2024-02-13 19:46:31 +01:00
Nico Weber
8e50bbc9fb LibPDF: Add string drawing code for Type0Fonts
This is very similar to SimpleFont::draw_string() for now, but
it'll become a bit different when we add support for vertical
text.

CIDFontType now only needs to draw single glyphs. Neither of the
subclasses can do that yet, so no behavior change yet.
2024-02-13 19:46:18 +01:00
Nico Weber
751185cb76 LibPDF: Scale default glyph width by font size and x scale
This fixes rendering of commas in 0000941.pdf page 1. The commas
use the default width, and without this they show up very large,
covering the page.

Also, it's nice that the code now looks like the regular case 4 lines
further up.
2024-02-12 14:32:04 +00:00
Nico Weber
7ab4e53b99 LibPDF/CFF: Add code for fdselect parsing
This is one of the two top dict entries we need for CID-keyed fonts.
We don't send any CID-keyed font data into the CFF parser yet,
so no behavior change.
2024-02-12 14:05:16 +01:00
Nico Weber
6ebddab448 LibPDF/CFF: Add enum values for CID-keyed font top dict entries
No behavior change.
2024-02-12 14:05:16 +01:00
Nico Weber
6df0150671 LibPDF: Add some CIDFontType0C scaffolding
No real behavior change. We don't actually load the CFF data yet
(blocked on #23136 and some more), and we don't have drawing code
yet, and Type0Font::draw_string() doesn't do any drawing yet.

But it's a step in the right direction.
2024-02-12 13:59:00 +01:00
Nico Weber
8e7cb11856 LibPDF/CFF: Add enum values for remaining PrivDictOperators
No behavior change, except that we now dbgln() if we see a
PrivDictOperator we don't know about. (I haven't seen this in
practice, but I found this useful while debugging things.)
2024-02-11 14:52:54 +01:00
Nico Weber
a91fecb17e Revert "LibPDF: Don't over-read in charset formats 1 and 2"
This reverts commit 52afa936c4.

No longer necessary after #23122 -- turns out things work
better when you do them right.

No behavior change.
2024-02-09 16:52:01 +00:00
Nico Weber
9bccb8c8d7 LibPDF: Make CFF::parse_charset() return SIDs
...and do string expansion at the call site.

CID-keyed fonts treat the charset as CIDs instead of as SIDs,
so having access to the SIDs in numberic form will be useful
when we implement support for CID-keyed CFF fonts.

No behavior change.
2024-02-09 13:57:23 +01:00
Nico Weber
9750261921 LibPDF: Rename charset to charset_names in CFF parser
No behavior change.
2024-02-09 13:57:23 +01:00
Nico Weber
32f601f9a4 LibPDF: Fix small bug from #21452
I implemented CFF charset format 2 in 6f783929dd with the note
"I haven't seen this being used in the wild". Now that I have
seen it (0000658.pdf), I can say that this has never worked,
despite me claiming "it's easy to implement".

But now it works!
2024-02-08 13:48:56 +00:00
Nico Weber
384c6cf0f9 LibPDF: Tweak vertical position of truetype fonts again
See #22821 for a previous attempt.
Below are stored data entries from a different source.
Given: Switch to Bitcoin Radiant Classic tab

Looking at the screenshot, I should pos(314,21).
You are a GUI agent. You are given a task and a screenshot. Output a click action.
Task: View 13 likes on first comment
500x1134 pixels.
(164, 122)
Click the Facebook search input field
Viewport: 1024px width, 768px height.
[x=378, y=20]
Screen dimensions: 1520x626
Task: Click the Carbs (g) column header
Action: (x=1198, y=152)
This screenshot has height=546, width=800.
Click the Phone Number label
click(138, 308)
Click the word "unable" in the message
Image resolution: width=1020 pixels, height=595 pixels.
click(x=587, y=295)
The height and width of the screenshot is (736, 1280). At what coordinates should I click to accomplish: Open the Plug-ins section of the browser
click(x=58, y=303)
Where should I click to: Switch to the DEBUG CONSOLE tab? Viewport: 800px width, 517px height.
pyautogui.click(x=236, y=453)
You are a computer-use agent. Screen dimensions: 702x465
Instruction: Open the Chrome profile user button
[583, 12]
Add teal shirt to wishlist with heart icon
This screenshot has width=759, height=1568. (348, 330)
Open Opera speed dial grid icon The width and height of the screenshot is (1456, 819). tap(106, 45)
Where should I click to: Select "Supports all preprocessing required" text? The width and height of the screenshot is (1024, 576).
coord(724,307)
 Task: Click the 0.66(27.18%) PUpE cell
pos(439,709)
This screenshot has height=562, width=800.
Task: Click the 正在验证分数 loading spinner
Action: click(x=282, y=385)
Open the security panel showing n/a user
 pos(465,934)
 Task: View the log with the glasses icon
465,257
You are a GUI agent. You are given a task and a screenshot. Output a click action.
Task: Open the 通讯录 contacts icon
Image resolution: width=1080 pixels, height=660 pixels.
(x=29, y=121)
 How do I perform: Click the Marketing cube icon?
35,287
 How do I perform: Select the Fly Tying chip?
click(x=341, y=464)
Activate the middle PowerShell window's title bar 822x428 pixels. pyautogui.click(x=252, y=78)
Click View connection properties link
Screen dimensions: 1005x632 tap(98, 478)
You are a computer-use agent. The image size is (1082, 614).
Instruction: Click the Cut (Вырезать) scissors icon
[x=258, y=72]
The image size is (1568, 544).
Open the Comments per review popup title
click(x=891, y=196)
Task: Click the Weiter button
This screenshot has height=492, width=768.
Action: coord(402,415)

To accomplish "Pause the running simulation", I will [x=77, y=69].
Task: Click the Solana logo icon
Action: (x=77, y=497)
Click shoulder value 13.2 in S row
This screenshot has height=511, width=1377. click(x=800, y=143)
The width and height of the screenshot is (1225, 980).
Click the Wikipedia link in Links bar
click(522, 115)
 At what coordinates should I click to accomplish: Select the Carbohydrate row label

This attempt should settle
things once and for all.

The opentype render path adjusts by `-font_ascender * -y_scale` in
Glyf::Glyph::append_simple_path(), so that's what we need to undo
to draw at the font's baseline.

(OpenType::Font::metrics() returns ascender scaled by y_scale already,
so no need to have the scale here where we undo the shift.)

Previously, we called `baseline()` which just returns the font's
font size, which is pretty meaningless:

https://tonsky.me/blog/font-size/
https://simoncozens.github.io/fonts-and-layout/opentype.html#vertical-metrics-hhea-and-os2

Also, conceptually it makes sense to translate up by the ascender
to get from the upper edge of the glyph to the baseline.
2024-02-01 10:05:40 +01:00
Nico Weber
d2f3288666 LibPDF: Apply text matrix to each glyph's position
We still don't apply it to the glyph itself, so they don't show up
scaled or rotated, but they're at the right spot now.

One big thing this here hsa going for it is that the final glyph
position is now calculated with just
`ext_rendering_matrix.map(glyph_position)`.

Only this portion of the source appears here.